> _Problems to work on_:
• a. List every distinct number written in digits in the text on the CBO analysis of the Republican replacement plan.
• b. Carry on the commentary on the CBO analysis of the Republican replacement plan from its last sentence.

*** Selected text ***

CBO analysis suggests GOP “replacement” plan is politically unsustainable

The Congressional Budget Office (CBO) has issued its cost and coverage estimates for the House Republican Obamacare replacement legislation. CBO estimates that the bill would raise the number of people without health insurance by 24 million within a decade, but would trim $337 billion from the federal deficit over that time.

The report is here. This passage (at page 3) jumped out at me:

Starting in 2020, the increase in average premiums from repealing the individual mandate penalties would be more than offset by the combination of several factors that would decrease premiums. . . .

(Emphasis added)

I was also struck by the fact that the budgetary savings posited by the CBO are weighted heavily towards the period beginning in 2020.

Am I the only one who sees a political problem with front-loading health care reform legislation with pain — higher premiums — and backloading it with benefit — lower premiums and budgetary savings?

Actually, I’m not. Daniel Horowitz perceives the same problem and takes the concern one step further. He argues that the eventual benefits of the legislation, most notably the budget savings, will never accrue because the short-term pain will cause Republicans to lose their nerve:

It’s clear that by exacerbating the death spiral of the existing failed market before 2020, the political reality will ensure that even the minor reforms implemented to Medicaid and the exchange subsidies in 2020 will never occur. . . .

[P]icture the world of politics for the next three years. The insolvency will get even worse and it will all be blamed upon the repeal of Obamacare instead of Obamacare. Without the leverage of lower prices and a healed market, does anyone believe for a minute that Republicans will have the guts to go along with implementing subsequent Medicaid cuts, which are responsible for most of the budgetary savings? . . .

*** End of Selected text ***
*** Extracted entries ***

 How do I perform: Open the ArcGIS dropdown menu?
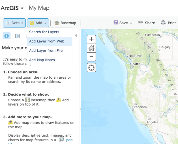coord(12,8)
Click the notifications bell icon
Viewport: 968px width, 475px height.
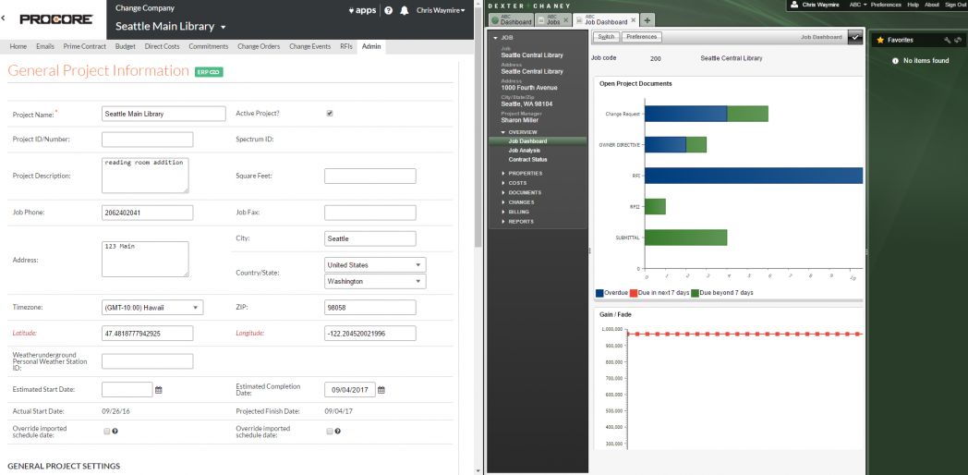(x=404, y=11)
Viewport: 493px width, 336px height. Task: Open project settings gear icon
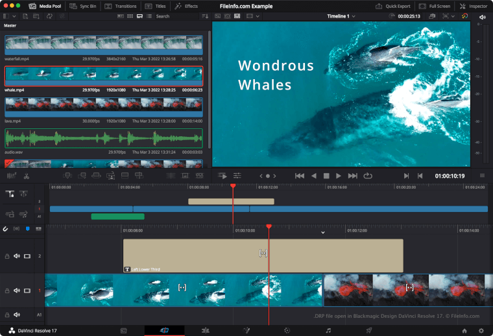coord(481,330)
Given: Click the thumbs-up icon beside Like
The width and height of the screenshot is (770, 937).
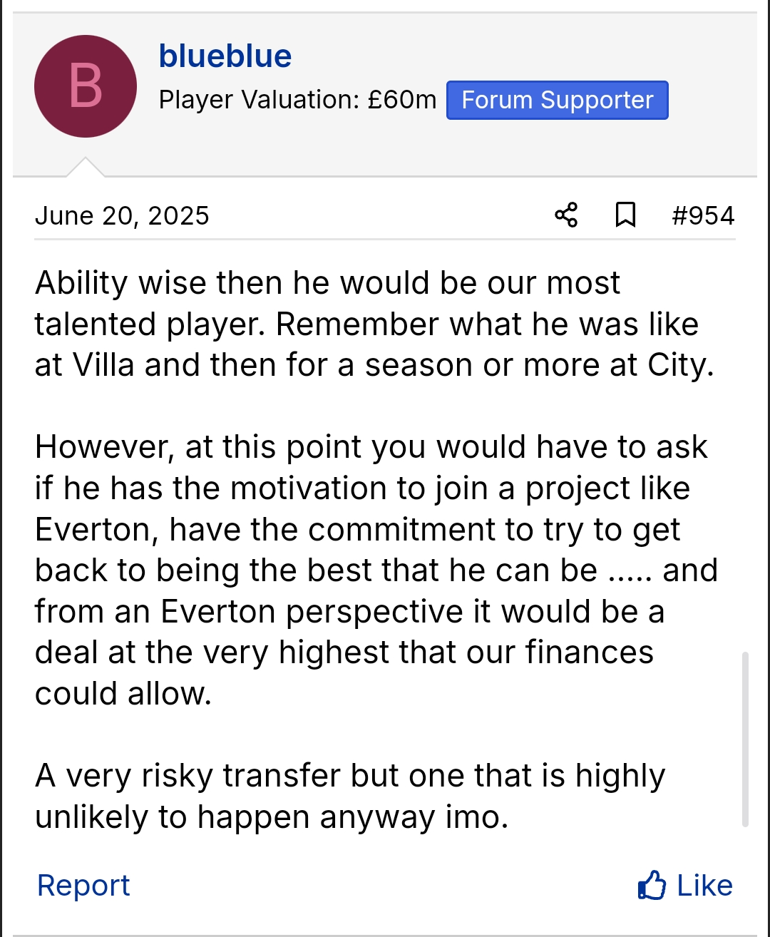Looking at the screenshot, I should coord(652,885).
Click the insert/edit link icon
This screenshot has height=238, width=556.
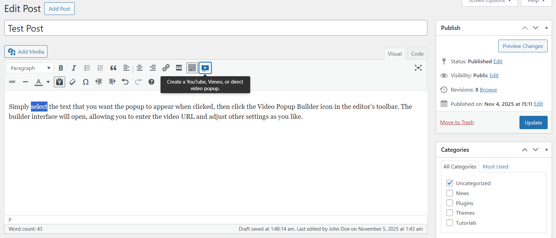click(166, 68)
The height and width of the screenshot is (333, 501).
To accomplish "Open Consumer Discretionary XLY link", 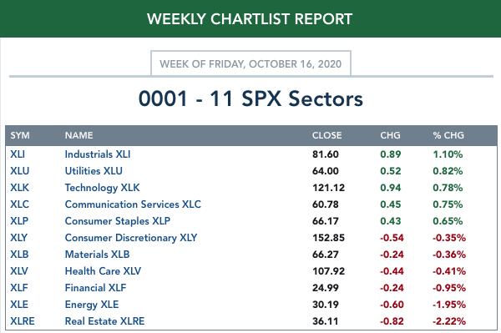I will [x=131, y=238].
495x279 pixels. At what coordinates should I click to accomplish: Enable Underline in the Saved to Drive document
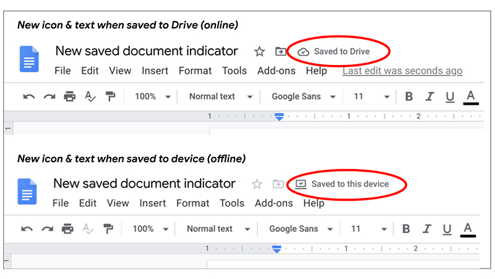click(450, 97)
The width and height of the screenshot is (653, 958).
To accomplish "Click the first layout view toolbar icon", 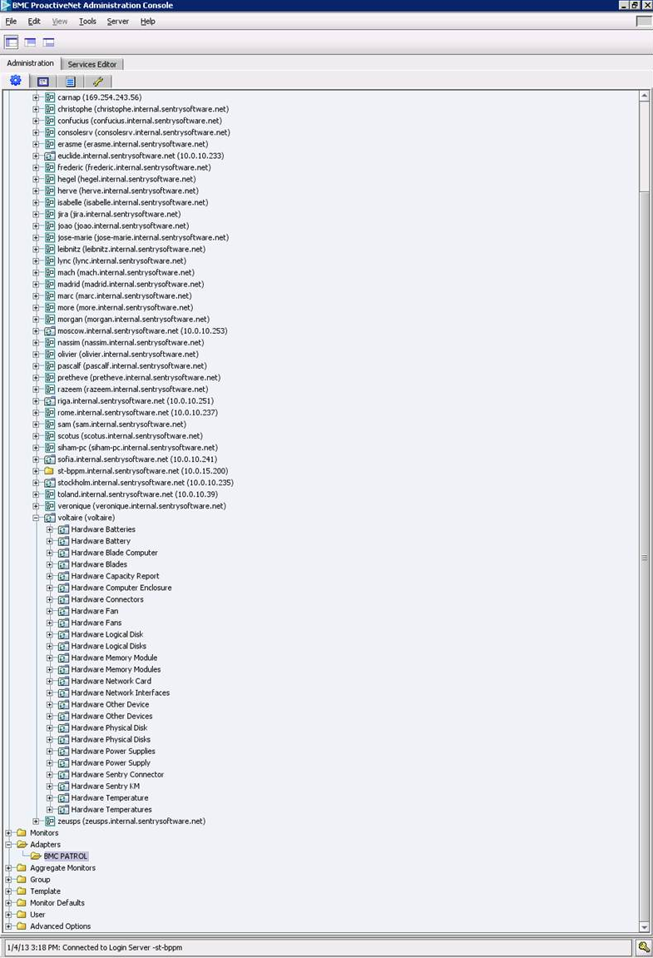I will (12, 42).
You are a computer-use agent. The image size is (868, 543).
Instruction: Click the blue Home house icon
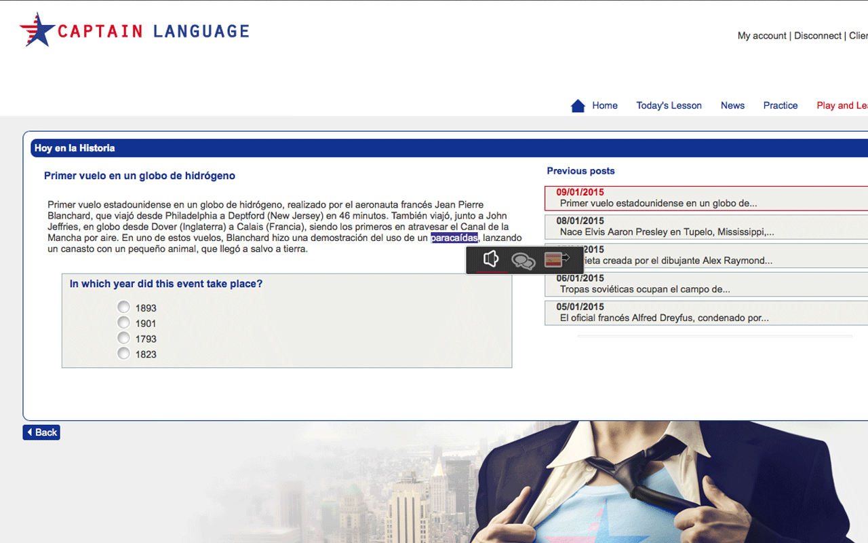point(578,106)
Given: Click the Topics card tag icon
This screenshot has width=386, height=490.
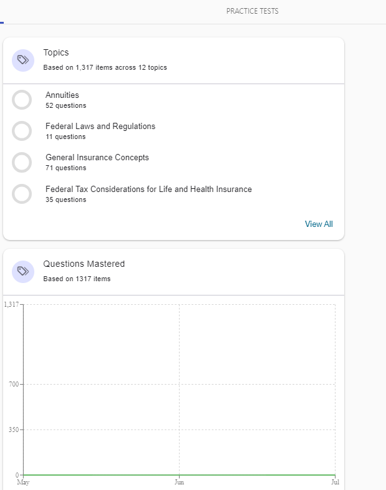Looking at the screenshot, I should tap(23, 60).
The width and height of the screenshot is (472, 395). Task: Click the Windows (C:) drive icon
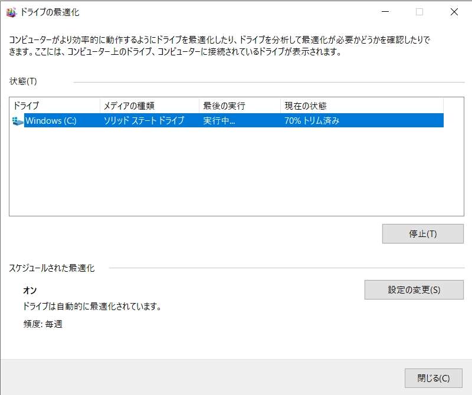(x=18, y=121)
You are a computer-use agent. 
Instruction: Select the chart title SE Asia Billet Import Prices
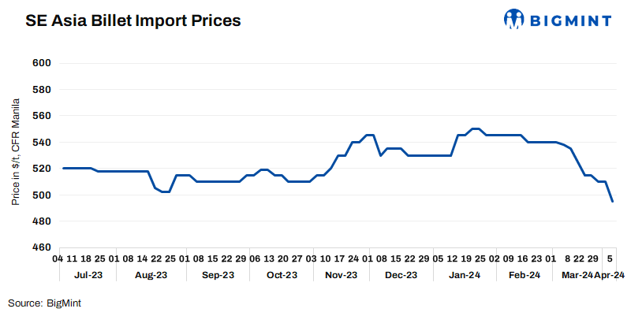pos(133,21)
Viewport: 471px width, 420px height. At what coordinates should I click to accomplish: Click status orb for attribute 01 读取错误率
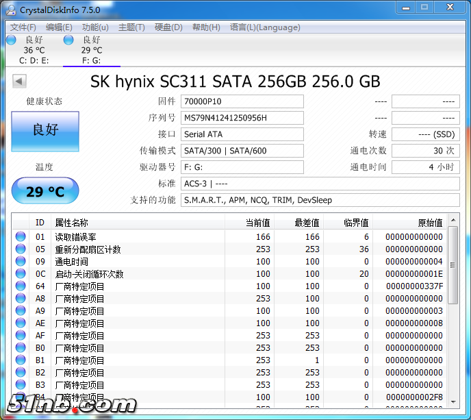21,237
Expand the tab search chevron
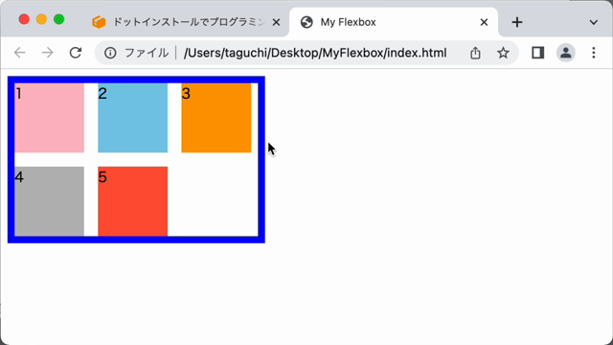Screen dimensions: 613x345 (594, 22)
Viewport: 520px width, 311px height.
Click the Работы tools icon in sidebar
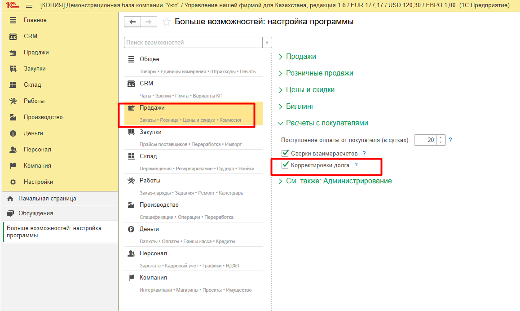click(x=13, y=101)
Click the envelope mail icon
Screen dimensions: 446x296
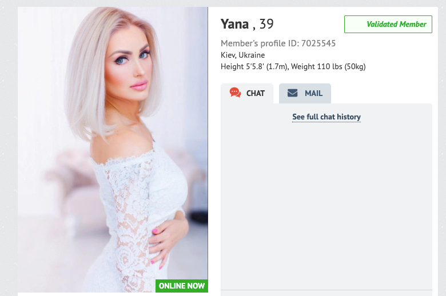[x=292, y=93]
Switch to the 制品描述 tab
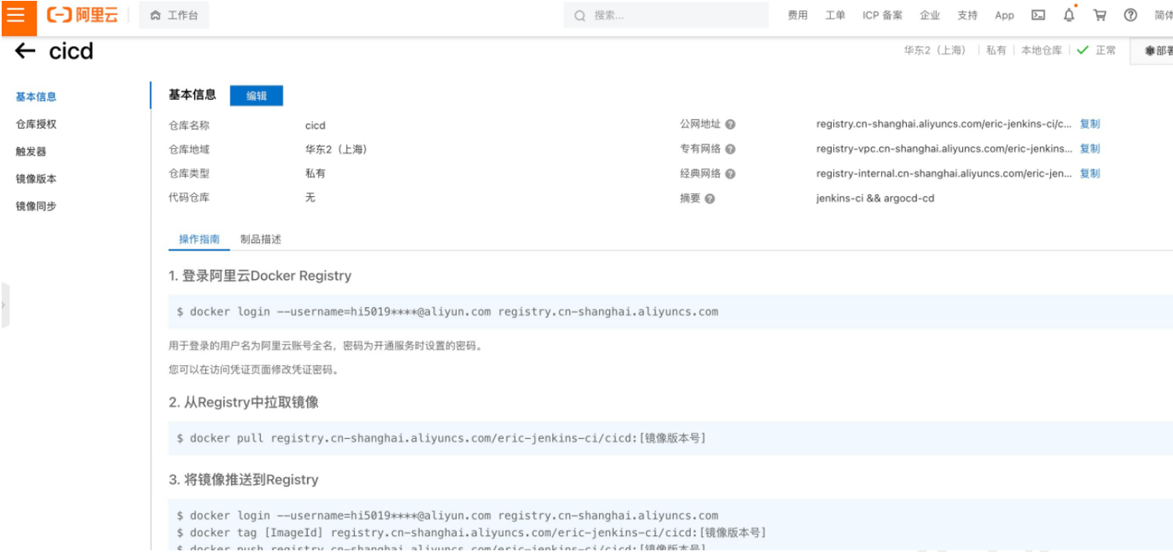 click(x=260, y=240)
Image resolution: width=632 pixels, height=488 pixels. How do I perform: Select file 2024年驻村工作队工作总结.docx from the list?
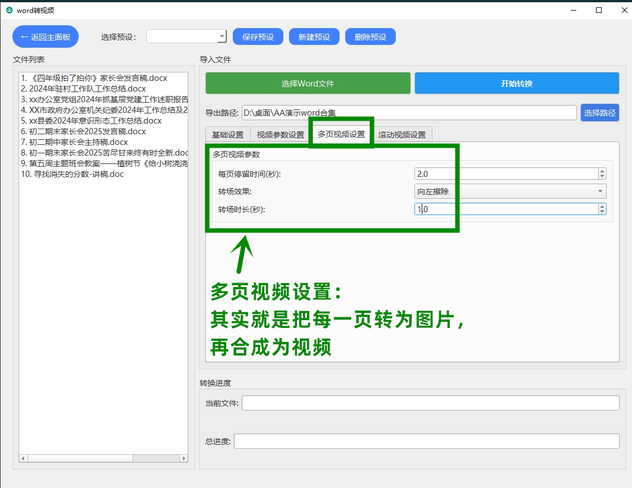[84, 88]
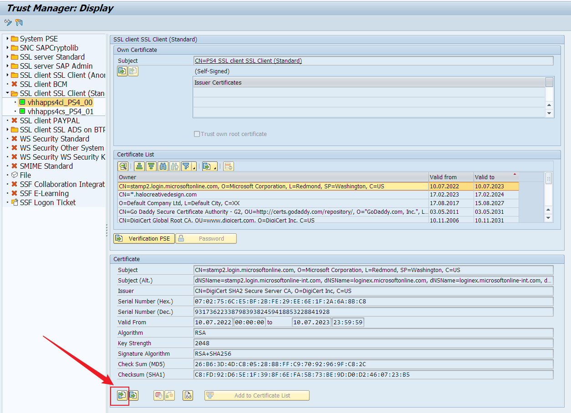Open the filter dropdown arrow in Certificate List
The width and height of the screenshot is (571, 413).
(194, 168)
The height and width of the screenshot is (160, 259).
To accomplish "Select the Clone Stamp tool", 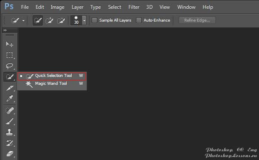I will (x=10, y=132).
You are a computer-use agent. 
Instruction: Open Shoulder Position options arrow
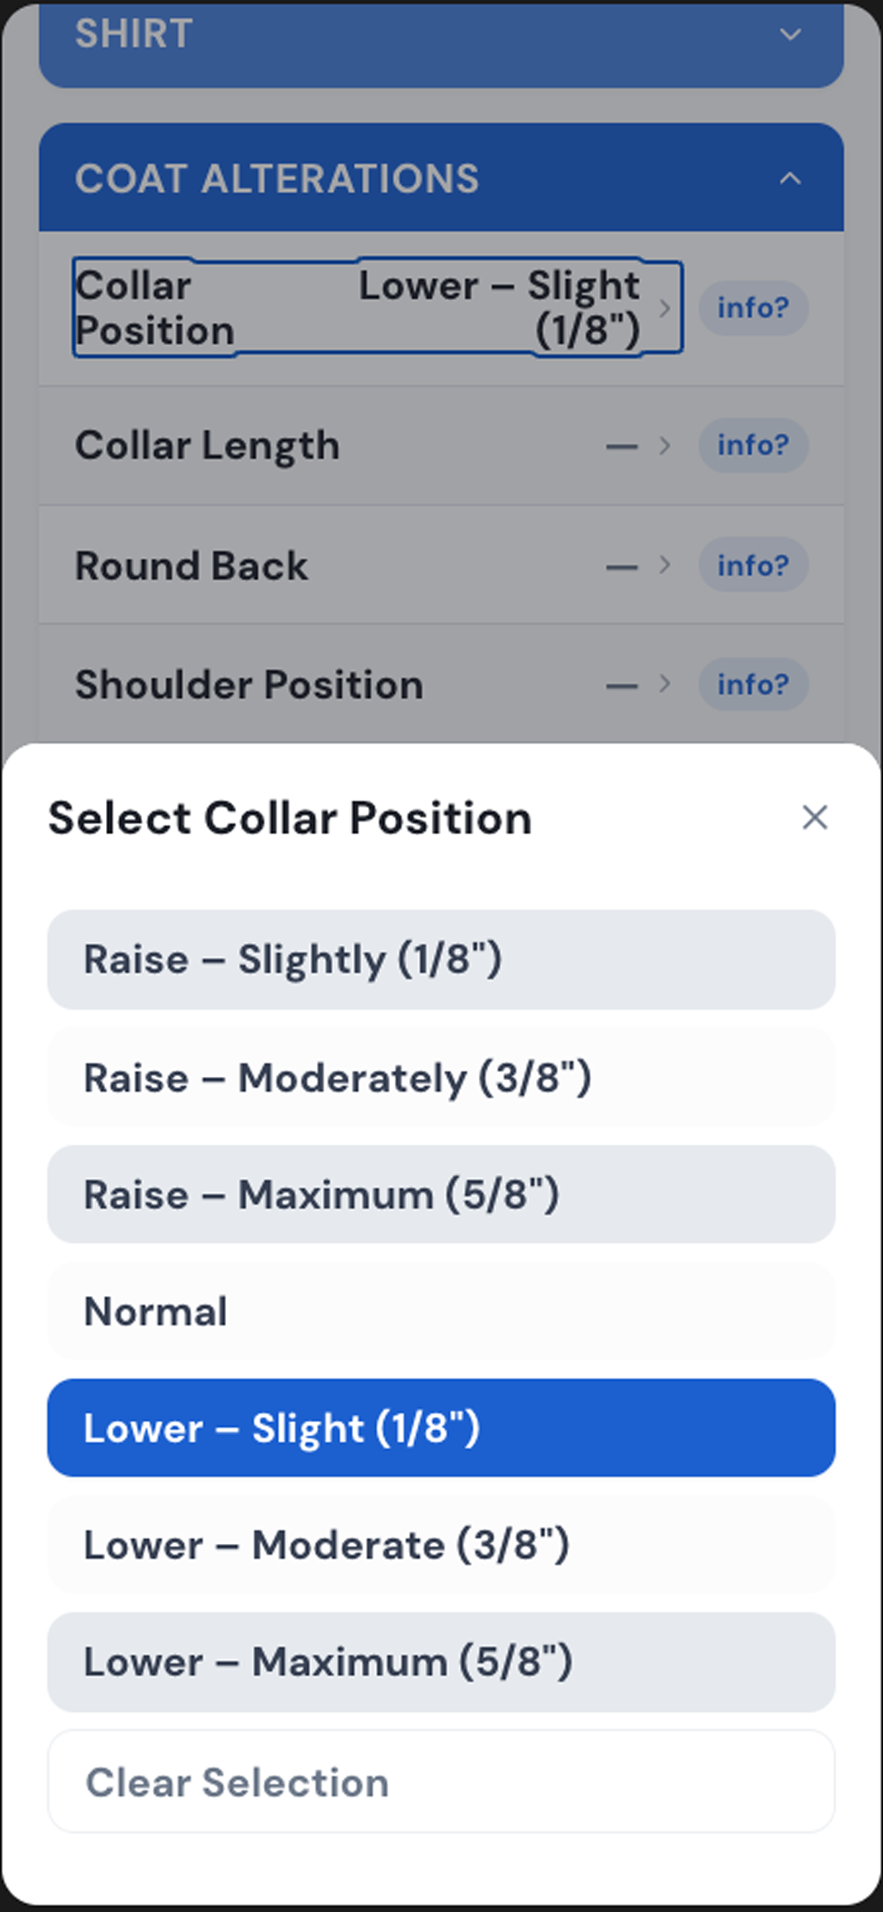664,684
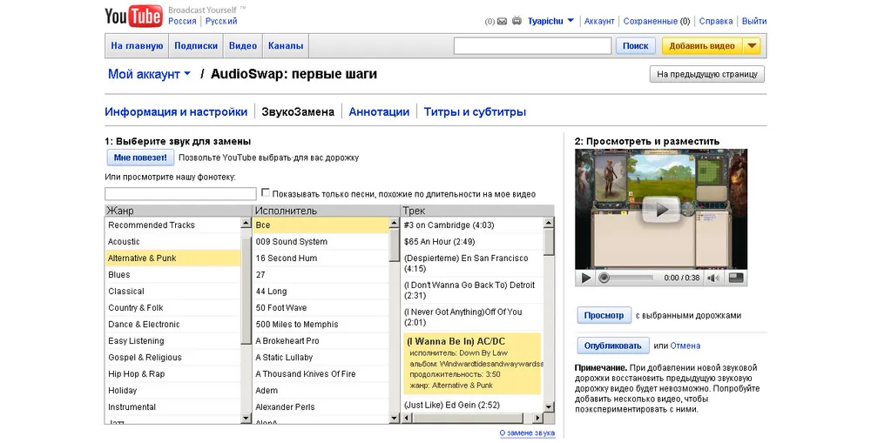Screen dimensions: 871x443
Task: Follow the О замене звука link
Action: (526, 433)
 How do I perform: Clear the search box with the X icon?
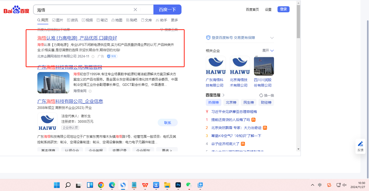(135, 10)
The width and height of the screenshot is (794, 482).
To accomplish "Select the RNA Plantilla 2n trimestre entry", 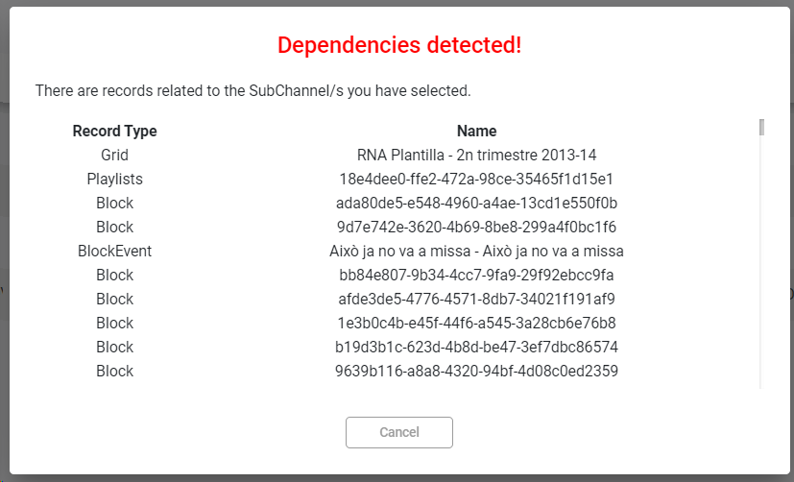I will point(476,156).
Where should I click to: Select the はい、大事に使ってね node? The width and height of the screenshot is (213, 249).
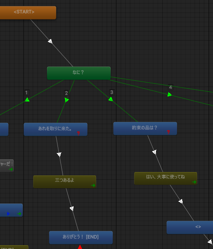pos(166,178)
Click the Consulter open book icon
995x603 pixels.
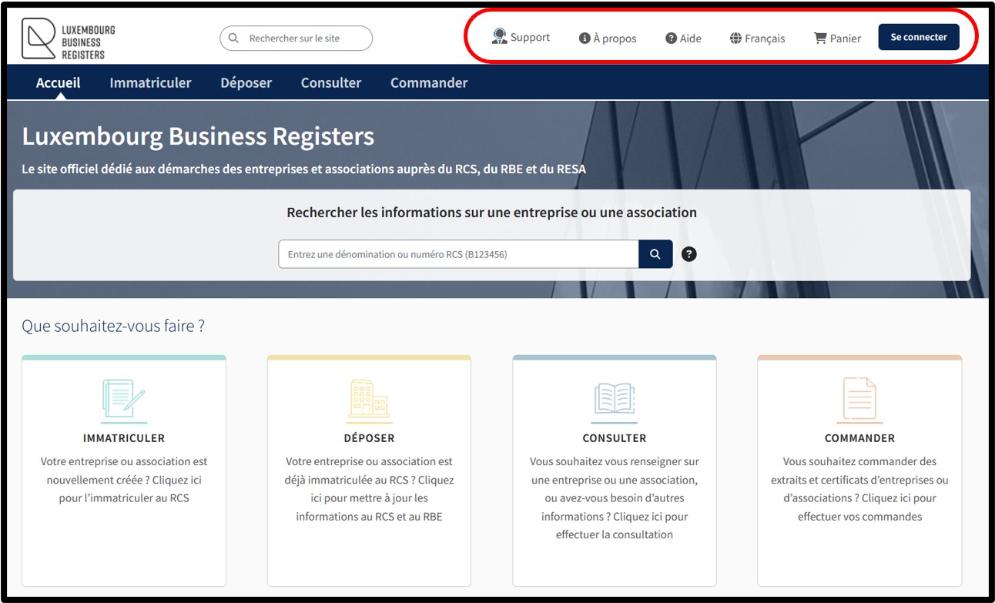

*** End of Extracted entries ***

> _Results for each task_:
• a. 24 (million), 337 (billion dollars), 3 (page), 2020

• b.
CBO does project that post 2020 premiums will go down by 10%, but we will never make it to that point. Again, the timeline is very important here. If this bill does not bring immediate relief, and in fact exacerbates the death spiral, the private market, along with GOP political capital, will be dead by 2020. The new regime will never be in place, especially not during the reelection [campaign] of President Trump.

It is worthwhile to note that the CBO is only making estimates or, perhaps more accurately, educated guesses. Moreover, the CBO was off in its prediction of the increase in the number of people who would be insured under Obamacare.

However, the CBO’s forecast was better than Republican critics admit. When CBO made its prediction, it could not know that the Supreme Court would allow states to opt out the Medicaid expansion. In addition, the CBO’s prediction apparently was more accurate than the competing predictions of four other forecasters.

My sense is that we can have reasonable confidence in the CBO’s predictions when it comes to trends, but not when it comes to numbers. As I argued above, if the CBO is right about the trends of the Republican proposal, the plan is probably too front-loaded with pain to accrue the benefits expected beginning in 2020.

And quite possibly, too front-loaded with pain to enable Republicans to maintain political power after that year.